╔══

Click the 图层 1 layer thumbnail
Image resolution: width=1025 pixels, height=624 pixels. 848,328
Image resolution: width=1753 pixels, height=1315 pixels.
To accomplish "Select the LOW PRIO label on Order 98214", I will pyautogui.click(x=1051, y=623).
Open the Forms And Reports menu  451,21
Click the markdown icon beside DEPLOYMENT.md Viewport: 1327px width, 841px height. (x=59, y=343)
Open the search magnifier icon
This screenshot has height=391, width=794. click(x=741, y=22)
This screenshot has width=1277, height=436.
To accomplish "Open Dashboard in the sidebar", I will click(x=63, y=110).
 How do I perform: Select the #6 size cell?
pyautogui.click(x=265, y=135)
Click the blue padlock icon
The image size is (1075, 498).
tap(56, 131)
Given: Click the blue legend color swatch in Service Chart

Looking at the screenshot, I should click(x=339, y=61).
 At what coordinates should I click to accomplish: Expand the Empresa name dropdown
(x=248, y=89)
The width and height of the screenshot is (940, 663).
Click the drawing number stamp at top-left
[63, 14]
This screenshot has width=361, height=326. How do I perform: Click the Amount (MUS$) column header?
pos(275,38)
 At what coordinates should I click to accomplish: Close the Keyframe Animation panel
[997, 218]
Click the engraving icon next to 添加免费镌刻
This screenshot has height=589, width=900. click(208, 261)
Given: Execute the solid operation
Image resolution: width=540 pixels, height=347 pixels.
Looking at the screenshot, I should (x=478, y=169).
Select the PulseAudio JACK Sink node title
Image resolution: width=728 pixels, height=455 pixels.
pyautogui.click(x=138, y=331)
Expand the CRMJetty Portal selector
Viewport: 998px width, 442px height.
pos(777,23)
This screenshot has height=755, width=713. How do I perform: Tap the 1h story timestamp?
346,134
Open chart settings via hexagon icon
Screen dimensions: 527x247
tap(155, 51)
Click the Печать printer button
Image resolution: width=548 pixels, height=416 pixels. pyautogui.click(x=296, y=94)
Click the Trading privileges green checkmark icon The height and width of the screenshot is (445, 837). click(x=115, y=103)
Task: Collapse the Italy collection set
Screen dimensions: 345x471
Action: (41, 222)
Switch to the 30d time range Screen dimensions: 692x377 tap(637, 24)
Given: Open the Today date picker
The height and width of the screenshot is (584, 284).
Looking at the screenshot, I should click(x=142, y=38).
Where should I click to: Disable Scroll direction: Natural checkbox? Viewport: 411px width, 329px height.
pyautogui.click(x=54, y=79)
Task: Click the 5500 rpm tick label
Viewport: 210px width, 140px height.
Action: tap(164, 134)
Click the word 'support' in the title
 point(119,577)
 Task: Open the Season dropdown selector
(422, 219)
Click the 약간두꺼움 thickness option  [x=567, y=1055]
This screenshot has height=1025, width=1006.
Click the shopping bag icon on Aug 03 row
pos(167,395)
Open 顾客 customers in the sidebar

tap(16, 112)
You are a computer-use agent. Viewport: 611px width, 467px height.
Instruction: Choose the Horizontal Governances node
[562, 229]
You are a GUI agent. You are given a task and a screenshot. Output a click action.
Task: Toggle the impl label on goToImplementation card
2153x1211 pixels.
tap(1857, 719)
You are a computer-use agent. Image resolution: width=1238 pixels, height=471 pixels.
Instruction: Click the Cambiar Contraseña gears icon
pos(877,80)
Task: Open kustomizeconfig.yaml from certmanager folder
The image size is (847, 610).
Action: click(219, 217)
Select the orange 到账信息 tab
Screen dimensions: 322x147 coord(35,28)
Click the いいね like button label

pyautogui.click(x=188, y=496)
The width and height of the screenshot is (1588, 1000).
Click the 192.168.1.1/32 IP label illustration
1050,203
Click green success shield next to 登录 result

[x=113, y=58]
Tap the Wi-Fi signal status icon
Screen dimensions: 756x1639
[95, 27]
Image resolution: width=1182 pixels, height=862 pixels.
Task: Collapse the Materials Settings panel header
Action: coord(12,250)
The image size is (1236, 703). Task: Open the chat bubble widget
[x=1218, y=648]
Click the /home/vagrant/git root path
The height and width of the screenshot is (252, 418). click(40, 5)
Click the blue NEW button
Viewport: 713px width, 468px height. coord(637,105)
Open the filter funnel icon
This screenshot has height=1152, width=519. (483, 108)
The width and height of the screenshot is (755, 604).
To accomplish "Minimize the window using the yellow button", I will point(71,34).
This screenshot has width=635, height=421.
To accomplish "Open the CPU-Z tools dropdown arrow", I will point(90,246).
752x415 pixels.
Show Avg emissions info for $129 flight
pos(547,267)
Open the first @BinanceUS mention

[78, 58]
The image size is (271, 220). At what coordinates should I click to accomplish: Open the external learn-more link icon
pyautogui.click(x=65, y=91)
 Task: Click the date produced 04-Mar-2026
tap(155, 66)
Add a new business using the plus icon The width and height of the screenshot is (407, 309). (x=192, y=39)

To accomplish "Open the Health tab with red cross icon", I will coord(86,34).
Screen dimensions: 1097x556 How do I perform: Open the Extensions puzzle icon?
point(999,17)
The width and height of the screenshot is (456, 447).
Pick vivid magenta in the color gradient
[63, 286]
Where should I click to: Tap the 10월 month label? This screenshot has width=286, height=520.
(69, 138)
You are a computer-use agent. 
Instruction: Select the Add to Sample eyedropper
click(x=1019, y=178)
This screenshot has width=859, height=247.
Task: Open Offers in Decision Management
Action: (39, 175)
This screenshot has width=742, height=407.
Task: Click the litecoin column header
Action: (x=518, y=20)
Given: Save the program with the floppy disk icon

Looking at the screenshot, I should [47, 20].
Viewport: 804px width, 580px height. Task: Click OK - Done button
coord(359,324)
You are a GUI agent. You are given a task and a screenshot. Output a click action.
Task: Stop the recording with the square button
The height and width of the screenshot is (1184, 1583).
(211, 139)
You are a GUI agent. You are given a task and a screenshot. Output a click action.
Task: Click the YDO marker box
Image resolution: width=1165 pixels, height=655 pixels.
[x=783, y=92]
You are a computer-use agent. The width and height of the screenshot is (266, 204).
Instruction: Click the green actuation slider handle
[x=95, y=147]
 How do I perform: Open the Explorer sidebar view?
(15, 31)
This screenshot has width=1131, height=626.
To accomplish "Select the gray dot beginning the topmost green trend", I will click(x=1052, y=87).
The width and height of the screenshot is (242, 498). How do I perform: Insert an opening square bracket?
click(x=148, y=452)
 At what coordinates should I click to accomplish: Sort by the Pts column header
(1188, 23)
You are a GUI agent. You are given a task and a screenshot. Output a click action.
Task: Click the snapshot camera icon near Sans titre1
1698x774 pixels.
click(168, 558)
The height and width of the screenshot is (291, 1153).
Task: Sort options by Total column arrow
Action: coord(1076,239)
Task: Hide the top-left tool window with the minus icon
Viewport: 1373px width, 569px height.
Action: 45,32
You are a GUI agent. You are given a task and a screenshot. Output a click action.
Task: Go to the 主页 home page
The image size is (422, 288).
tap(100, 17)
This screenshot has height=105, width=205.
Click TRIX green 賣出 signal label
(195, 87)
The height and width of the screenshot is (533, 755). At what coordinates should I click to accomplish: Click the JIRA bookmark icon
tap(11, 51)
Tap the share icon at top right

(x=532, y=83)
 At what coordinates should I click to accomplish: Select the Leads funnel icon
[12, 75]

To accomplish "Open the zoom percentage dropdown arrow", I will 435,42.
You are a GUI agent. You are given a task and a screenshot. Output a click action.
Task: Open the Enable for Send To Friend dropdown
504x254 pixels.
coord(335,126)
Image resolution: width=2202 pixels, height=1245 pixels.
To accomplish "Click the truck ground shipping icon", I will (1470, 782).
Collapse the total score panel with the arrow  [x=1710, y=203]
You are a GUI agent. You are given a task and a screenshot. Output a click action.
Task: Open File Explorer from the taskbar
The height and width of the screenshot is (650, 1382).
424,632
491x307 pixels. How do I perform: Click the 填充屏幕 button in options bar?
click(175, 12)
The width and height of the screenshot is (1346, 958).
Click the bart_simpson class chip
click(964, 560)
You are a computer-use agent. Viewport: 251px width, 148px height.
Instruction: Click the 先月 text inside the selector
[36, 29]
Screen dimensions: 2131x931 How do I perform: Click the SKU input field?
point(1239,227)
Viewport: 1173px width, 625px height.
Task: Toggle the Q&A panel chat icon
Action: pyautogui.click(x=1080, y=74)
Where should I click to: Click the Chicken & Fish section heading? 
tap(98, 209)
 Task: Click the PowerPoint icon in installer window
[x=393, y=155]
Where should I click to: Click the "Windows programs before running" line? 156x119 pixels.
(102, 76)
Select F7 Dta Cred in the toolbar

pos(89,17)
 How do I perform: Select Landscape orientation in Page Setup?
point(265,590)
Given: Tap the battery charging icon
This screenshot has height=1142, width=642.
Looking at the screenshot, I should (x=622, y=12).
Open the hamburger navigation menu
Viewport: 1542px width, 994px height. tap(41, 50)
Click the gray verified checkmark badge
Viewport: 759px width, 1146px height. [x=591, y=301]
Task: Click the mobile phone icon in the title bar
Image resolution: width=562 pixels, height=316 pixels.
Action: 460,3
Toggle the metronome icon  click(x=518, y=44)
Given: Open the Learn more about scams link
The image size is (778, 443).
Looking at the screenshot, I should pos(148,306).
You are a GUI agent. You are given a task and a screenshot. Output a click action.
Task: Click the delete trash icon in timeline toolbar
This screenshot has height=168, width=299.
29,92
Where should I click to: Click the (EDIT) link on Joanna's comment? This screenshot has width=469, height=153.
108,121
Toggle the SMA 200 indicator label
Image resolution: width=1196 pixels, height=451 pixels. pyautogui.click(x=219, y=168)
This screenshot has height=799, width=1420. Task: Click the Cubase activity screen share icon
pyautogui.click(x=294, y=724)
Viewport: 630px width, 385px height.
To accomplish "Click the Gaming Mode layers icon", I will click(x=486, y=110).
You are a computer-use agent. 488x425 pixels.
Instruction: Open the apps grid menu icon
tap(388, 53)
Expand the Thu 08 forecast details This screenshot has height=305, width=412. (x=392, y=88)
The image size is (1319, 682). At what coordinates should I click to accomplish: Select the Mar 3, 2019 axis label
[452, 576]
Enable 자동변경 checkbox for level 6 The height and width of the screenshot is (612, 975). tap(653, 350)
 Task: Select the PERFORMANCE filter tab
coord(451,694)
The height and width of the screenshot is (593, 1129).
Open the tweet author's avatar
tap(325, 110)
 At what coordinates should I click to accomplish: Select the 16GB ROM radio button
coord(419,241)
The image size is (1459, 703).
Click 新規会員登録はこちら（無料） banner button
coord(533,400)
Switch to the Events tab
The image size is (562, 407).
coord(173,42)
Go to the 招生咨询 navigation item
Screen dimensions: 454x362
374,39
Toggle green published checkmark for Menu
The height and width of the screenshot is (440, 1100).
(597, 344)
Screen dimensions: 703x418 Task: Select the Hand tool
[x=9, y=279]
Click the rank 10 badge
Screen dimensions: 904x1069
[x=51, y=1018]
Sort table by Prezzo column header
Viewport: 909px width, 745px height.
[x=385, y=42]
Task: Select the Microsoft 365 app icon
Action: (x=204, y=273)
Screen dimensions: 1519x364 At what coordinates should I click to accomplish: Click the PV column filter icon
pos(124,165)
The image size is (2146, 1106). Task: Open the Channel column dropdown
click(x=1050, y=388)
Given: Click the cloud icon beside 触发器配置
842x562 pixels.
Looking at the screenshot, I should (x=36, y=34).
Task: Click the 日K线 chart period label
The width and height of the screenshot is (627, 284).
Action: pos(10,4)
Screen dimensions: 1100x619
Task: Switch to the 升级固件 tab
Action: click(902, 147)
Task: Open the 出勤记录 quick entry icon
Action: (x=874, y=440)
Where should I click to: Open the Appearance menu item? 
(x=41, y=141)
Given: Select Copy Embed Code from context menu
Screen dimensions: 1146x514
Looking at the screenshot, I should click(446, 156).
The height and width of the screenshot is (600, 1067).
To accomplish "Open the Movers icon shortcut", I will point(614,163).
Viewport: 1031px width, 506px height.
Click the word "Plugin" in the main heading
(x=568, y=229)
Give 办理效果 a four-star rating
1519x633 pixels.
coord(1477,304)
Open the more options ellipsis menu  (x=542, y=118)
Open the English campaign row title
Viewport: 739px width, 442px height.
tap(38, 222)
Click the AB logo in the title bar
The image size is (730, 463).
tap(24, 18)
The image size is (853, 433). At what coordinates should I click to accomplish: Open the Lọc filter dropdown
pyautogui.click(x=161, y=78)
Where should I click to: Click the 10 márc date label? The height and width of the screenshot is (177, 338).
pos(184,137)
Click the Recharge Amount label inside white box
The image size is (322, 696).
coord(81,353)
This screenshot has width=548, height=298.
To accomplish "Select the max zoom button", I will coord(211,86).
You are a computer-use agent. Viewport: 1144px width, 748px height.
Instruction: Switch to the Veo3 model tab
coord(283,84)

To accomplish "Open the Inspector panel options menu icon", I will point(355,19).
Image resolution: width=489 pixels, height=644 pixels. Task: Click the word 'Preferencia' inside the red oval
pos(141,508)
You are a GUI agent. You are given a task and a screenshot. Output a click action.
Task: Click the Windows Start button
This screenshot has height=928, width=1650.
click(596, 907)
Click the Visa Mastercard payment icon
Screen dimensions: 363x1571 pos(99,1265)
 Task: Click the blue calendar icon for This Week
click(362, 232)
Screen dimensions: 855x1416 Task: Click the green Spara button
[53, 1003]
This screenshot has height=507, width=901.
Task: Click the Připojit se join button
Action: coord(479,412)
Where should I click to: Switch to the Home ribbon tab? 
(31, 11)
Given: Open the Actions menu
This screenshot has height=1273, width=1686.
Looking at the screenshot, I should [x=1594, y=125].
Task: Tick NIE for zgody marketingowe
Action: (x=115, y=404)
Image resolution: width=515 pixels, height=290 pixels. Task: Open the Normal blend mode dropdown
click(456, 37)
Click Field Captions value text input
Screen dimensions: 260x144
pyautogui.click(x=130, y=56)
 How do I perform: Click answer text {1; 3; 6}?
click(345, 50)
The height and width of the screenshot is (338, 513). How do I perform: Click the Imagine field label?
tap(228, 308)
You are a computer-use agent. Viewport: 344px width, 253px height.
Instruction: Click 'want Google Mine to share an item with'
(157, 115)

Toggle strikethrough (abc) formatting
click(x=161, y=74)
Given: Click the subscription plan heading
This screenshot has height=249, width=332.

╚══

- STATED EXERCISE
Could you return, unchanged and in order, the lines above that start at the one containing "Toggle green published checkmark for Menu" and end at the one containing "coord(81,353)", including both of those lines?

- WRITTEN SOLUTION
Toggle green published checkmark for Menu
The height and width of the screenshot is (440, 1100).
(597, 344)
Screen dimensions: 703x418 Task: Select the Hand tool
[x=9, y=279]
Click the rank 10 badge
Screen dimensions: 904x1069
[x=51, y=1018]
Sort table by Prezzo column header
Viewport: 909px width, 745px height.
[x=385, y=42]
Task: Select the Microsoft 365 app icon
Action: (x=204, y=273)
Screen dimensions: 1519x364 At what coordinates should I click to accomplish: Click the PV column filter icon
pos(124,165)
The image size is (2146, 1106). Task: Open the Channel column dropdown
click(x=1050, y=388)
Given: Click the cloud icon beside 触发器配置
842x562 pixels.
Looking at the screenshot, I should (x=36, y=34).
Task: Click the 日K线 chart period label
The width and height of the screenshot is (627, 284).
Action: pos(10,4)
Screen dimensions: 1100x619
Task: Switch to the 升级固件 tab
Action: click(902, 147)
Task: Open the 出勤记录 quick entry icon
Action: (x=874, y=440)
Where should I click to: Open the Appearance menu item? 
(x=41, y=141)
Given: Select Copy Embed Code from context menu
Screen dimensions: 1146x514
Looking at the screenshot, I should click(446, 156).
The height and width of the screenshot is (600, 1067).
To accomplish "Open the Movers icon shortcut", I will point(614,163).
Viewport: 1031px width, 506px height.
Click the word "Plugin" in the main heading
(x=568, y=229)
Give 办理效果 a four-star rating
1519x633 pixels.
coord(1477,304)
Open the more options ellipsis menu  (x=542, y=118)
Open the English campaign row title
Viewport: 739px width, 442px height.
tap(38, 222)
Click the AB logo in the title bar
The image size is (730, 463).
tap(24, 18)
The image size is (853, 433). At what coordinates should I click to accomplish: Open the Lọc filter dropdown
pyautogui.click(x=161, y=78)
Where should I click to: Click the 10 márc date label? The height and width of the screenshot is (177, 338).
pos(184,137)
Click the Recharge Amount label inside white box
The image size is (322, 696).
coord(81,353)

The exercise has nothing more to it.